書こうとする題目について、自分として新しく考えたことがあり、新鮮な感動を持っているか、それを相手に訴えたいという意欲があるか。とくに、このごろ書いたものと同じような題目である場合は、ふたたび書く意義がはっきりしているか。
これは、書く当人にとって発見のある文章=Discovery Writingを重視するという姿勢だ。単にうまい、分かりやすい、ではない。当人にとって意味のある文章であることが大事。これは僕も大事にしたい姿勢で、生徒にもそう呼びかけている。
「書いている間」の観察の観点が化け物すぎる…
こんな風に「これで40年以上前なんだからすごいなあ」と思うポイントがいくつもあるのだが、中でも度肝を抜かれたのは、「書いている間」に教師が生徒をどんな風に観察するか、というところ。ライティング・ワークショップの用語でいうと、「ひたすら書く時間」の間に、教師が何を見てカンファランスするのか、というところである。全部書き写すのは大変なので略記すると、大村はまは次のようなポイントで書き手を観察するのだという。
書き進んでいる場合、想があふれて書き進んでいるよい状態か、浅く流れてきたためであるか。(生徒のようす、態度からもわかるが、それ以上に、使っている語句に目をとめる。まわってみながら、生徒の書く活動をとめさせずに、目にはいった中の語句から、上すべりしているのであるかどうか、評価する)
「生徒の様子、態度からもわかるが」のところで「先生、わかりません!」と言いたくなる文章である。まじか、わかるのかこれ…。
また、生徒のペンがとまっている場合(つかえている場合)については、箇条書きで次のような判断のポイントが書いてある。
- とまって考えを深めるべき時か。つまり、書き進むための、当然の、むしろ好ましい、とまりであるか。
- 書くことがなくなったのか、何か考え出そうとしているのか。書くことを忘れて、思い出そうとしているのか。
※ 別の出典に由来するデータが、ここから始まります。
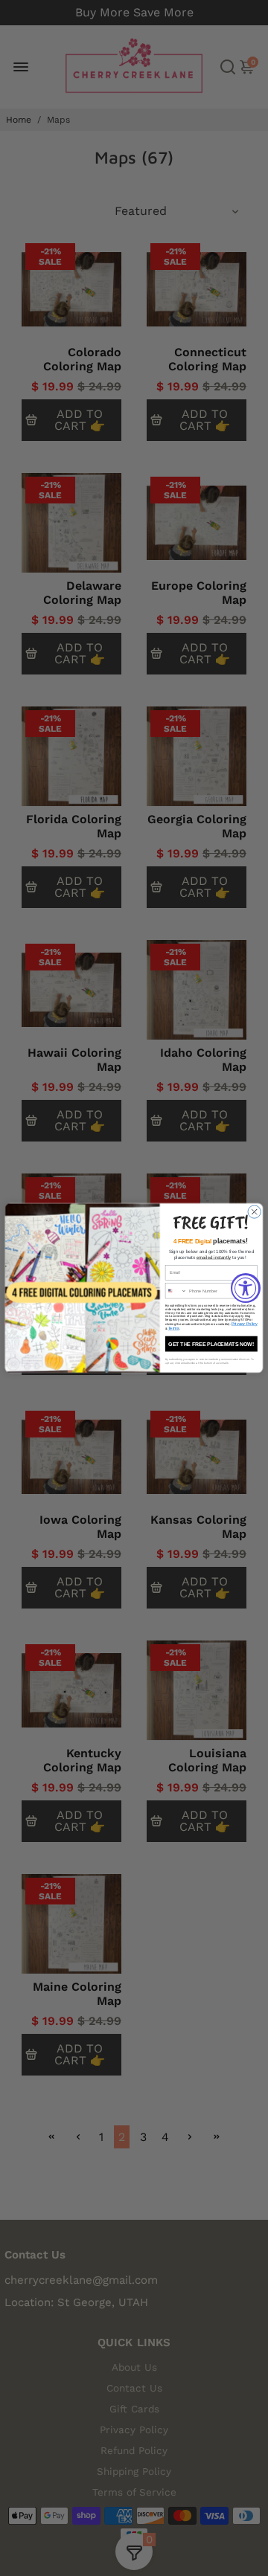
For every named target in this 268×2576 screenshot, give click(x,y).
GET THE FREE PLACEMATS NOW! (211, 1344)
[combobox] (175, 1291)
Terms (173, 1329)
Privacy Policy (245, 1323)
- 心にあることが、ことばにならないか。自分の心にわいているものを、ことばにしようとしているところか。
- ことばを選んでいるか。
- 書いていることが、自分でいやになり、その文章を打ち切りたい気持なのか。
- 作業にあきたのか。
そして、この箇条書きの後には、
これらは生徒のようすからもわかるが、
「わかんねえよ!」と突っ込んでその先を見ると、
それ以上に、ペンのとまっている場所、そのとまりかたに目をとめる。どういうことを書きかけてとまっているか、どういうことばの次がつづかなくてとまっているかによって、上記のどの理由で、とまっているかを見る。
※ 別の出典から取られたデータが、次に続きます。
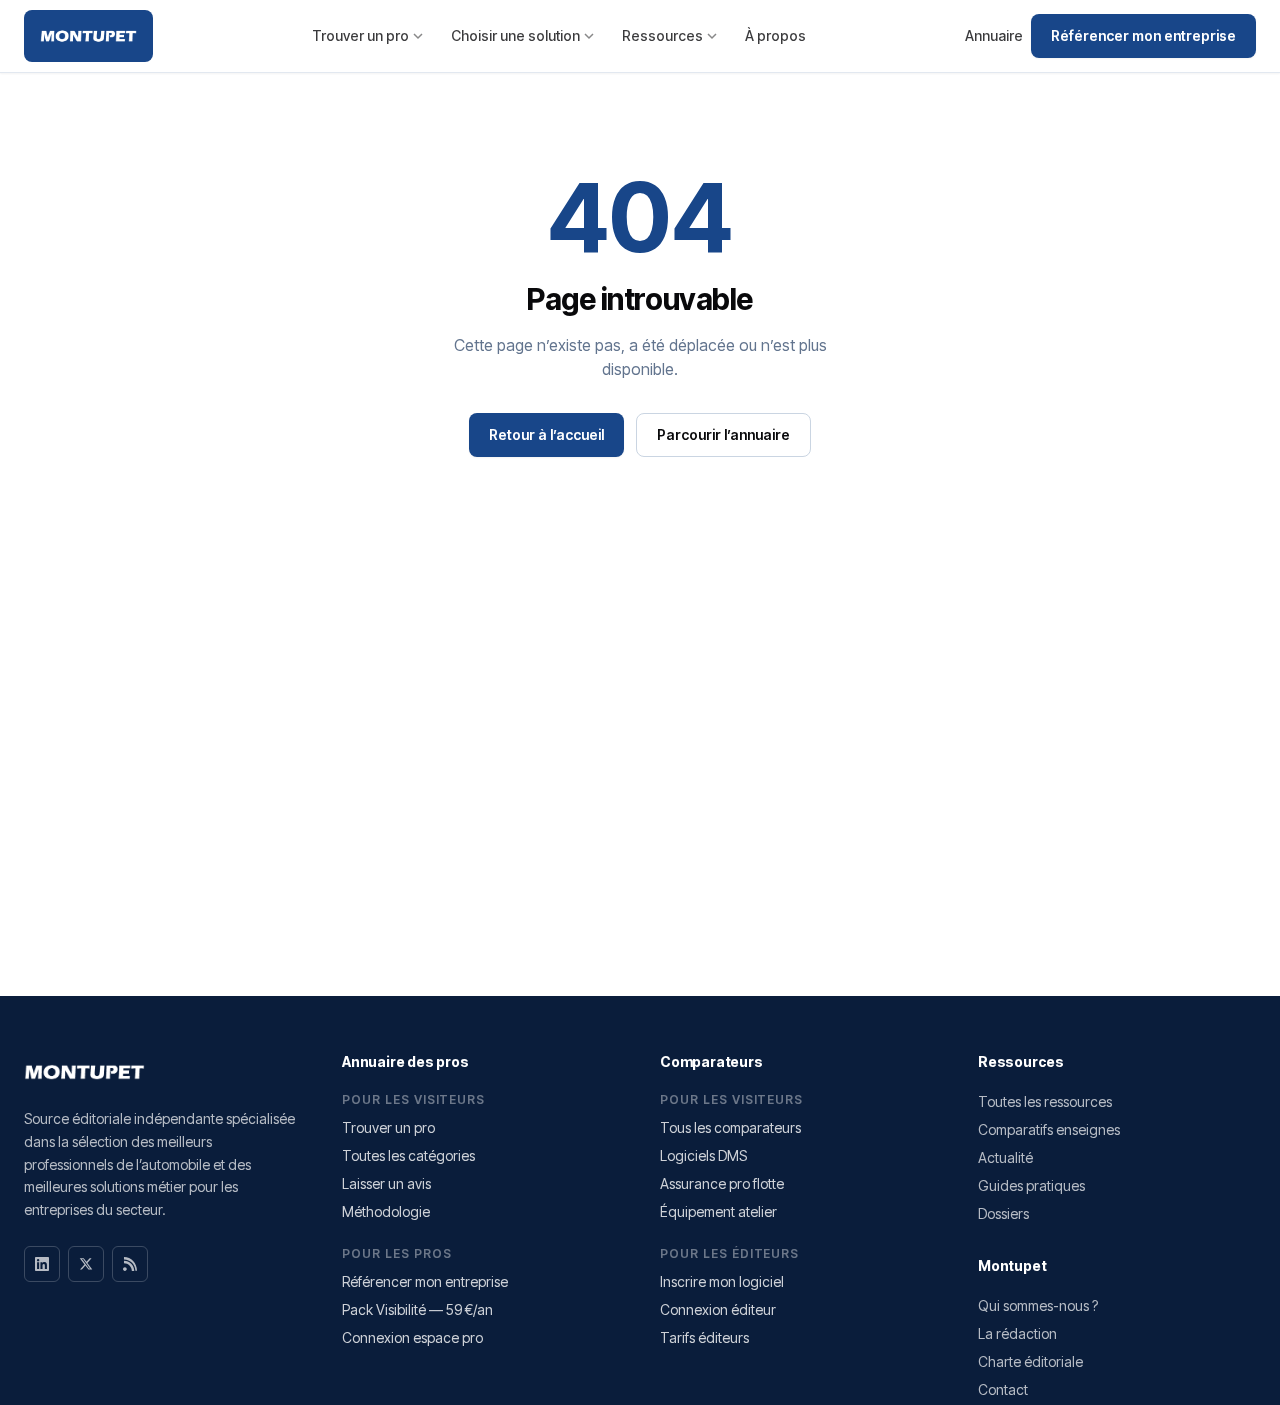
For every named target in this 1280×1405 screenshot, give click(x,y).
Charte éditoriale (1030, 1361)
いやあ、大村はまが言葉の真の意味で化け物であることがよくわかった。エスパーだったのか…。冗談はさておき、彼女がこれを全部できているとは思わないけど、それを心がけて、できるだけしようとしてただけでも十分「真の意味で化け物」である。これはやはりどうやっても近づける気がしない。
でも、こうして「見るべきポイント」のようなものは確かにありそうだ。一学期、石川晋さんからも、授業を見るときのポイントを色々と教えてもらったではないか。ポイントを見抜く才能のない僕は、大村はまや石川さんの言うポイントを、ひたすら真似するよりほかなさそうである。
明日からライティング・ワークショップ開始。自分にできる範囲で、だけど、先達に倣いつつ、カンファランスに励みましょう!